Wo sich Katastrophen ereignen, wo der technische Fortschritt die Produktionsverhältnisse umstülpt oder ganz einfach die Bürger andere Bedürfnisse entwickeln, wird und muss auch der demokratische Politiker reagieren und notfalls seine Ziele und Meinungen ändern, wenn er die Macht gewinnen und erhalten will.

Politik wird deshalb auch in der Hand wohlmeinender Machthaber schnell prinzipienlos. Und wo die Machthaber vor allem auf Macht und persönlichen Vorteil aus sind, kann ihre Politik auch zynisch und gewissenlos werden. Die Übergänge sind gleitend und die Versuchungen groß – auch dort, wo im Grundsatz demokratische Kontrolle durch gewählte Parlamente, eine gesetzestreue Verwaltung und eine unabhängige Justiz herrschen.

Ausgangspunkt für den Text dieses Essays sind die allgemeinen Betrachtungen zur Politik, die ich 2016 im Anhang zu Wunschdenken zusammengefasst hatte.
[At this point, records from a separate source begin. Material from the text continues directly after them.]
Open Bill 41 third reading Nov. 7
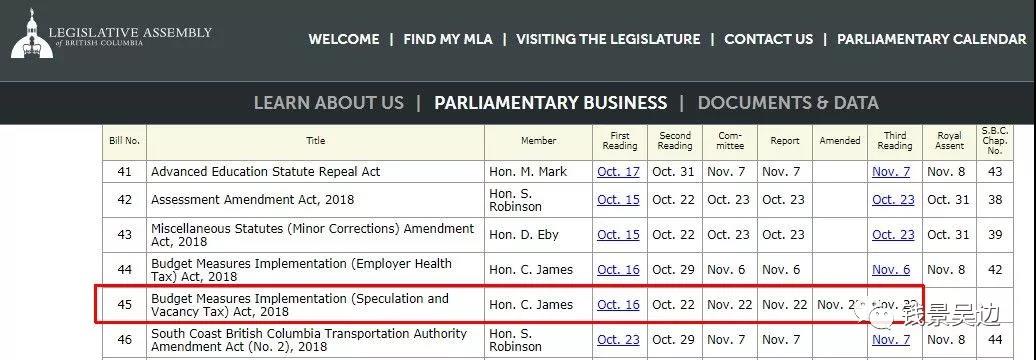1036x360 pixels. coord(891,172)
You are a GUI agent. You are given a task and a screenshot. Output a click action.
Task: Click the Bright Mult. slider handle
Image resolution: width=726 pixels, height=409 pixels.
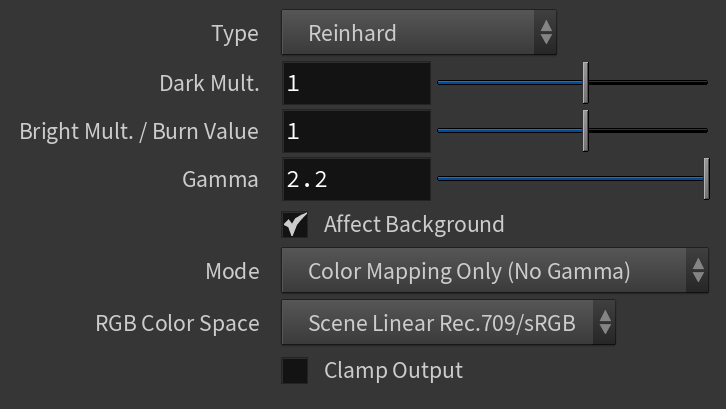[x=585, y=131]
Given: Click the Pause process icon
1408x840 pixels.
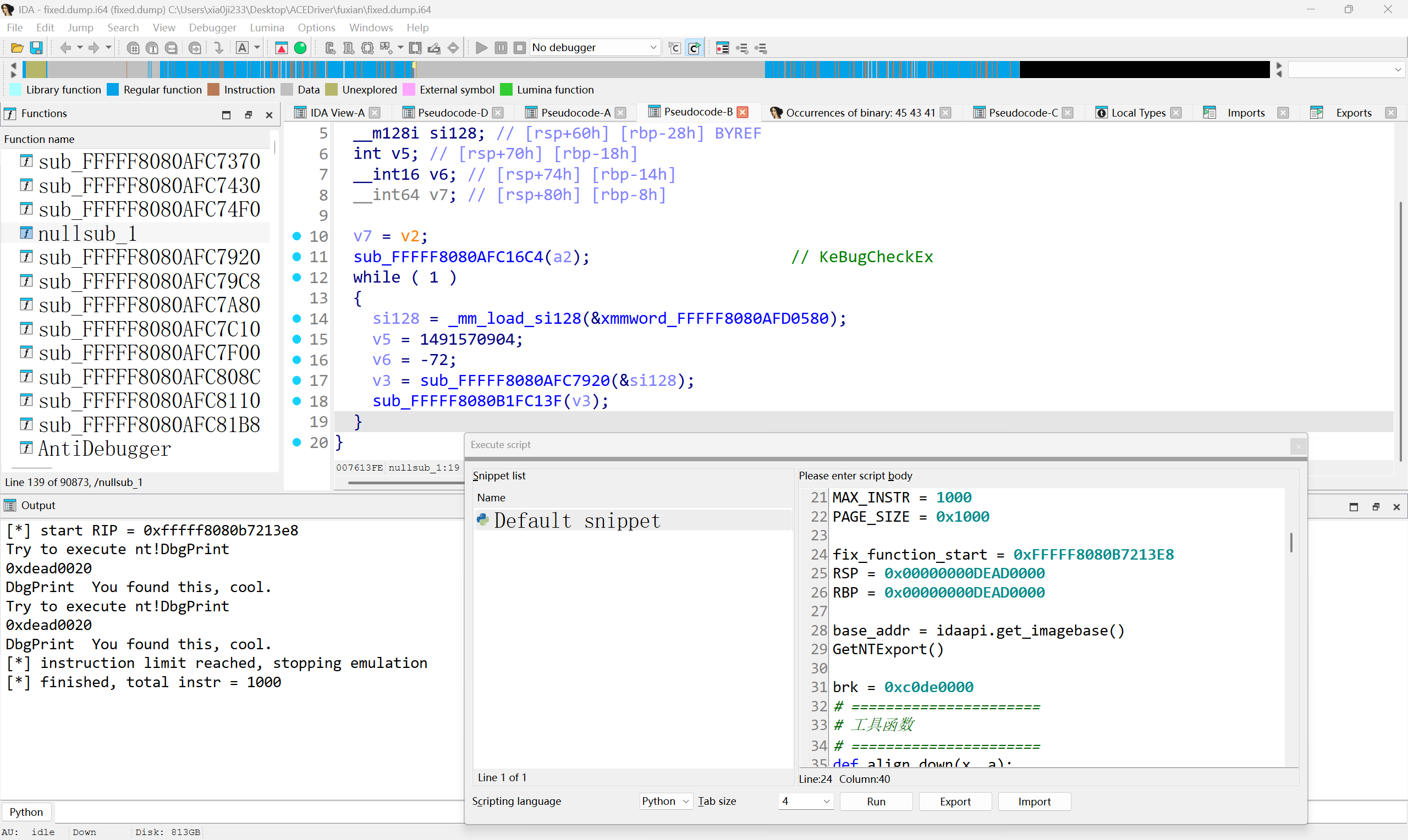Looking at the screenshot, I should pos(501,48).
Die 16 Jahre währende Kanzlerschaft Angela Merkels, die im Herbst 2021 zu Ende geht, liefert mit ihren Brüchen, Wendungen und einer sich zunächst unmerklich vollziehenden grundsätzlichen Kursänderung anschauliche Beispiele für das Irrlichternde und Inkonsequente, das politischen Prozessen häufig anhaftet. An die Spitze dieses Buches habe ich deshalb einen Rückblick auf Angela Merkels Regierungszeit gestellt.